There’s reason to believe that President Obama and his top advisors, especially during his second term, are incapable of knowing what Putin and his kind are really thinking.  Our president can think politically in the sense of winning elections (which means understanding the way ordinary people think), but he seems to be no match for the leaders (“the princes”) of Russia or Iran or even China  (despite our huge advantage in resources).  That doesn’t mean we should be waging shooting wars with our political rivals, but it does mean always remembering that we always are, in a sense, at war with them.

Putin is thinking and acting like a leader of a nation who knows when it he must—and when he can afford not to—care about what “we think.”

The quote above goes beyond being critical of our leaders to attacking our understanding of diversity in higher education.  We’re more about demographic diversity than ever, but less about genuine diversity in thought.  That’s because our opinion leaders think only “left-liberal” thought is reasonable.  Part of that understanding of what reasonable diversity is includes the withering away of nations and the post-political victory of the global competitive marketplace guided, in a way, from Silicon Valley.  Diversity becomes a kind of “identity politics” that has its origins in culture but is detached from any real political/cultural context that challenges left-liberalism.

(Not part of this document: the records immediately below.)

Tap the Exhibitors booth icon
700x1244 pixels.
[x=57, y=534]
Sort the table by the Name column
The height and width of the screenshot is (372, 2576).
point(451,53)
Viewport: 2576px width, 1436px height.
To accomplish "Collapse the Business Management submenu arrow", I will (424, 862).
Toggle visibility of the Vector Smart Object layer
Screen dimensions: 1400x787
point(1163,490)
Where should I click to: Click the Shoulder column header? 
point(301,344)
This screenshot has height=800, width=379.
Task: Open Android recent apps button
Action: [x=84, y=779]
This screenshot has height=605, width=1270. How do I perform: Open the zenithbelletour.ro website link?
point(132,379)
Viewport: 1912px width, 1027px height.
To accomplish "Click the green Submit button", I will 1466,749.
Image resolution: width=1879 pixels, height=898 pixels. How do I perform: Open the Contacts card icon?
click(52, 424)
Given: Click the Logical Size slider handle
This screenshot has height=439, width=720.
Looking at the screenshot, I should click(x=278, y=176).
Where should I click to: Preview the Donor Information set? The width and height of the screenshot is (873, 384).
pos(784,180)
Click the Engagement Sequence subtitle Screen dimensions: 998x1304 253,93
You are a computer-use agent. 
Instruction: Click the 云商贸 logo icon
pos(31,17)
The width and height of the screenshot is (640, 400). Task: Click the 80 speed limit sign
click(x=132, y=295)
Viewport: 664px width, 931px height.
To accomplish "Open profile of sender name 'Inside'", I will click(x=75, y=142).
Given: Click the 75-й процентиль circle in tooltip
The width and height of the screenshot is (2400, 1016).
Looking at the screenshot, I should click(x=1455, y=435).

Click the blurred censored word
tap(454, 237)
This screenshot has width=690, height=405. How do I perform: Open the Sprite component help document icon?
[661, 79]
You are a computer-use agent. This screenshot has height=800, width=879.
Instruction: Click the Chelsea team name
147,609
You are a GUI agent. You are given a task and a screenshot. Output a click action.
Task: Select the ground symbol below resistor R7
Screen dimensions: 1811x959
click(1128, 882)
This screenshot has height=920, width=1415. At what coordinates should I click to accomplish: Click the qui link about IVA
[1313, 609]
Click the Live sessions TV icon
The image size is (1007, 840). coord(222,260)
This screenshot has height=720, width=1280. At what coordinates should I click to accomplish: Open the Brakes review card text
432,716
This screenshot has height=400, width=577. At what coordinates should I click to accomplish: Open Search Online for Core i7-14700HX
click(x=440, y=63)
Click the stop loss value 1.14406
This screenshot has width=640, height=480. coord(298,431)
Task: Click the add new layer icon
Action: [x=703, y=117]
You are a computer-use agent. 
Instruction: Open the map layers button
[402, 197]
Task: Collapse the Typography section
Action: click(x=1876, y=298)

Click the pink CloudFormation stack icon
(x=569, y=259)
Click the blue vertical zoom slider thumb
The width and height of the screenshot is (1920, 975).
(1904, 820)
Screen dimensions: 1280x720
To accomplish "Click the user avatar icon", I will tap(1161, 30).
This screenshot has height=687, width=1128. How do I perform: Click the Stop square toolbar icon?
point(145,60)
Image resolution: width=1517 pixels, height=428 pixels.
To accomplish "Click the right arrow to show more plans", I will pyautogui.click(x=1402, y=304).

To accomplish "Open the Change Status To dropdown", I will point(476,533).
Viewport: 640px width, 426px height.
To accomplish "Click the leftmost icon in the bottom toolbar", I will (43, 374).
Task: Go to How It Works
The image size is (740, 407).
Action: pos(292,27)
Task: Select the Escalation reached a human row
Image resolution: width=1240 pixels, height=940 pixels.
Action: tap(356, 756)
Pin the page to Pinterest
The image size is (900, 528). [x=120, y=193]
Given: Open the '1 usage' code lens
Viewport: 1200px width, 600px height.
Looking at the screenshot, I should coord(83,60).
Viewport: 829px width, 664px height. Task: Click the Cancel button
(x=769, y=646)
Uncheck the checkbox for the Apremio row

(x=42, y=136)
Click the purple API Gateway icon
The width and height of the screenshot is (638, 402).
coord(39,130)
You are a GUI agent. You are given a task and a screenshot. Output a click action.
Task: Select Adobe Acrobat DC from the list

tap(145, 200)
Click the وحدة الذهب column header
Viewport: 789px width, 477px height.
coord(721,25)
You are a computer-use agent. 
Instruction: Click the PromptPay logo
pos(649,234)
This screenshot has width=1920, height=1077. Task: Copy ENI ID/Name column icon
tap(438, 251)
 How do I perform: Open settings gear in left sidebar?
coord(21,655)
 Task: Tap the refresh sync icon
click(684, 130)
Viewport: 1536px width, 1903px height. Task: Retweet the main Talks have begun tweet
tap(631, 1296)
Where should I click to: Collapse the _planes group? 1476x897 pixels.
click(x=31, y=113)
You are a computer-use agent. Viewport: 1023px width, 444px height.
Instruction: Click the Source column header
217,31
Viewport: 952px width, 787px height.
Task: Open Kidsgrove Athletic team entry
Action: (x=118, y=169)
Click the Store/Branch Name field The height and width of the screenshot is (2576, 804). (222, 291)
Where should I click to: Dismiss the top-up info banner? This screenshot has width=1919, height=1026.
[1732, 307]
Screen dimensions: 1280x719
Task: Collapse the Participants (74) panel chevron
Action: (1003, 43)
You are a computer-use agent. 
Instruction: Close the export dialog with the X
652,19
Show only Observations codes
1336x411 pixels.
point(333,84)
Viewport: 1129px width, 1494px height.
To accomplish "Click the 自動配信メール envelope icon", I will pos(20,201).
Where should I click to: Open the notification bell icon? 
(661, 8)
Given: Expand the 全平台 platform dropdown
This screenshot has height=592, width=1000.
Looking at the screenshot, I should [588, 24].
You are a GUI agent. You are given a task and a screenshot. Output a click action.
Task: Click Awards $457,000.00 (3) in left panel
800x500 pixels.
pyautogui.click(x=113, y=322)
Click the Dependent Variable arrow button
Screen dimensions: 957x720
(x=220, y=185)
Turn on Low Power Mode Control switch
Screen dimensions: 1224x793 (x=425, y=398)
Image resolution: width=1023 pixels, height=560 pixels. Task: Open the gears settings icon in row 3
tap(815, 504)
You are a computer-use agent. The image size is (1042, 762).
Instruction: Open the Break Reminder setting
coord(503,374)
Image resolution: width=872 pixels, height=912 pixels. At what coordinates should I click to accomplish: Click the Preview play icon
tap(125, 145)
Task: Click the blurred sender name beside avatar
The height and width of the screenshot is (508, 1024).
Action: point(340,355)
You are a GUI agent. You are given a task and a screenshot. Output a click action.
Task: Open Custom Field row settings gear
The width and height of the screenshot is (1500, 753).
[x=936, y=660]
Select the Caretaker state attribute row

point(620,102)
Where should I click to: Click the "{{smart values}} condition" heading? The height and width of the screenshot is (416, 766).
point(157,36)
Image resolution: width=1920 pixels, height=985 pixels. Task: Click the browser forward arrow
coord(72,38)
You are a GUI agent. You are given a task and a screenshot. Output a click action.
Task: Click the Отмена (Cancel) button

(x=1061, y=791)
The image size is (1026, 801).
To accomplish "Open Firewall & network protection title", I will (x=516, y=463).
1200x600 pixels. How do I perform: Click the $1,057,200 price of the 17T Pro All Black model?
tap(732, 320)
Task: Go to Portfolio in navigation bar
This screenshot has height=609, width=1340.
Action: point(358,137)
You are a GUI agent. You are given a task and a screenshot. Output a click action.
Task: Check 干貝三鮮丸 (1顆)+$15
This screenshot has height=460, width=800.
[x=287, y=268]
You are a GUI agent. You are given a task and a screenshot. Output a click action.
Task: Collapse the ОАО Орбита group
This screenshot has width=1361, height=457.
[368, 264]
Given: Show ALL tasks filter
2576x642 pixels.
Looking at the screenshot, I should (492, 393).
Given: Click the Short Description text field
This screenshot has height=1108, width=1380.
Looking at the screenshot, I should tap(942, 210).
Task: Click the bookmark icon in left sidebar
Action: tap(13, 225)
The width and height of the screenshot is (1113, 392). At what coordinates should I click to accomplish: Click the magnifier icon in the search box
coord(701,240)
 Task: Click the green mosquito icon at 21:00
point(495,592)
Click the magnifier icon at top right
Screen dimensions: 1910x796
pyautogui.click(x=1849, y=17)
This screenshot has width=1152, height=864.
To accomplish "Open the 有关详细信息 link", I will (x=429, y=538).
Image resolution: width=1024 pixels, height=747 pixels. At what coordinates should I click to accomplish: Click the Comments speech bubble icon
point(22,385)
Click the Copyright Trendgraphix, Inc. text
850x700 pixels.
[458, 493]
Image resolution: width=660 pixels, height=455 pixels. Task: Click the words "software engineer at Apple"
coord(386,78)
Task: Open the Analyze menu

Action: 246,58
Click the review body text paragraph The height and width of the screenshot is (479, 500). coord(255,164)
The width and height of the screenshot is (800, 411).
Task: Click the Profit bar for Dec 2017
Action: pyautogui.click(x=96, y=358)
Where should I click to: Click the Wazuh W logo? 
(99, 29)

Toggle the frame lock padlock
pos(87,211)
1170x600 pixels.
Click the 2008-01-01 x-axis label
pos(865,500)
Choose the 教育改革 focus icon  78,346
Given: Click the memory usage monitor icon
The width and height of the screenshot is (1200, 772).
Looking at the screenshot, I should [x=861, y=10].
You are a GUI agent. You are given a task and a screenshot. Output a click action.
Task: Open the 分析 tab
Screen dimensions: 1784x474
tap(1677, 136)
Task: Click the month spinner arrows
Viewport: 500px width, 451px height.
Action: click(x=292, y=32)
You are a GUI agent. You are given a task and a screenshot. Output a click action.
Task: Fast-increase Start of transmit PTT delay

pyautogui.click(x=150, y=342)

Our understanding of diversity is really an “ideological cocoon” that insulates us from reality, the reality of international relations and the reality of human nature as it displays itself in political life.  Our “globalism” so often does the opposite of opening students to the world.

Not only can’t we see why it makes sense to say that Putin, from his Russian view, is acting like a reasonable man. We can’t even see why American conservatives are reasonable to care about more than the techno-market and “diversity.”  I’m not saying that American conservatives are like Putin!  They, in fact, are more likely to see why he destructively opposes our principles and why it makes sense really to side with Ukraine against Russia. 

At this point, that doesn’t mean kicking Putin’s forces out of Crimea, but doing what we can short of actual military intervention to keep him from going any further.  At this point, Putin hasn’t been effectively deterred by the president’s warning about “costs.”  The Russian leader knew there would be costs, easily outweighed by the benefits.